Go line by line through the records below. Copy whichever lines contain the string "sidebar".

───── Material provided

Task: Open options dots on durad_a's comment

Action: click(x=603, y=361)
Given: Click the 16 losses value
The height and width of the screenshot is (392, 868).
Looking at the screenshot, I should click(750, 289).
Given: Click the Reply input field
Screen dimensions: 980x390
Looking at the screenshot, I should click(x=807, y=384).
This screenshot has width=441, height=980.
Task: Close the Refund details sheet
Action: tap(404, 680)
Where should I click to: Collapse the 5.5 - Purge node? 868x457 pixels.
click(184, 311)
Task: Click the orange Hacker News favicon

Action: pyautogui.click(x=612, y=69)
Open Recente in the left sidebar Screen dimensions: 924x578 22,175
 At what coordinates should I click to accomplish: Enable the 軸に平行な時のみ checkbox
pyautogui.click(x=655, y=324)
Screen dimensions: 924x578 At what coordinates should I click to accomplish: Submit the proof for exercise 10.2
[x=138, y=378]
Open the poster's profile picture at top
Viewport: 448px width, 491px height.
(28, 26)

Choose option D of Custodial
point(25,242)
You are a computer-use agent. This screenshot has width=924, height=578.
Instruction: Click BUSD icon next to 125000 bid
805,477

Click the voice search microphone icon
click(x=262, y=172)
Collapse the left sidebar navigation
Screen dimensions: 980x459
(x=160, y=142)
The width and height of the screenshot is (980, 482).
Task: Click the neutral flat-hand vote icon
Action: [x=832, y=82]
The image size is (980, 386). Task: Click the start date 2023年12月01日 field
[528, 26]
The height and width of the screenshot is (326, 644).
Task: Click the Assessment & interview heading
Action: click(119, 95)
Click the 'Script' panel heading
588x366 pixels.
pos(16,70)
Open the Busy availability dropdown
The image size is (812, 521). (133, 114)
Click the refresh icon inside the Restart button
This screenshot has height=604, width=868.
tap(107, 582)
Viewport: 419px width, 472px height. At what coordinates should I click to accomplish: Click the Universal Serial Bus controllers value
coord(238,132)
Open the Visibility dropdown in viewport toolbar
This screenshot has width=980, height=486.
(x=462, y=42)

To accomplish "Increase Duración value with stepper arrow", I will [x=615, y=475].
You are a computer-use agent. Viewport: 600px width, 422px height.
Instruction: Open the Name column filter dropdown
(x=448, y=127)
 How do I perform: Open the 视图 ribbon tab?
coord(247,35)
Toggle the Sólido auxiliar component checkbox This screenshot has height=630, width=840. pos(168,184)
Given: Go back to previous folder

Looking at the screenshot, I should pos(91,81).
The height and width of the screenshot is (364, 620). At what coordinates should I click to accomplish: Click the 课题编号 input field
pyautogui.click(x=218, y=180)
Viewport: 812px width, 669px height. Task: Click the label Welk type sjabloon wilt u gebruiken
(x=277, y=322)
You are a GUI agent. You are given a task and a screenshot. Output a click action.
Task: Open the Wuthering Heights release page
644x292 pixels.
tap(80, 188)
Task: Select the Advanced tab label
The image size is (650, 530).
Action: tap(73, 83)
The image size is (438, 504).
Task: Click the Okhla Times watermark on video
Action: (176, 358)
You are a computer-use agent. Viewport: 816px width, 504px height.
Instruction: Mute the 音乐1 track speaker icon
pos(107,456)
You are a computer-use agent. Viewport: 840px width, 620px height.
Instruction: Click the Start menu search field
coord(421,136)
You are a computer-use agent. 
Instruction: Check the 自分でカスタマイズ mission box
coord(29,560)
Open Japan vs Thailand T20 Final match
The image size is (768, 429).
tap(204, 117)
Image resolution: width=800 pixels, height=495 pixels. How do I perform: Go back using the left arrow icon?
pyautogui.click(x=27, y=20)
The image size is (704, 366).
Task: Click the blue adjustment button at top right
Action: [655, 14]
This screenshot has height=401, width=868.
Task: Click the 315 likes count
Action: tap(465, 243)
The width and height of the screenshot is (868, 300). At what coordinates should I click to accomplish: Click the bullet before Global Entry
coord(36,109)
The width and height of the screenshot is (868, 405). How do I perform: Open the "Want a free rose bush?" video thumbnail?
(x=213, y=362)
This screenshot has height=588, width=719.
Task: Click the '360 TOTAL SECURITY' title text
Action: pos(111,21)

──────────

Solution for this problem →
Open Recente in the left sidebar Screen dimensions: 924x578 22,175
Collapse the left sidebar navigation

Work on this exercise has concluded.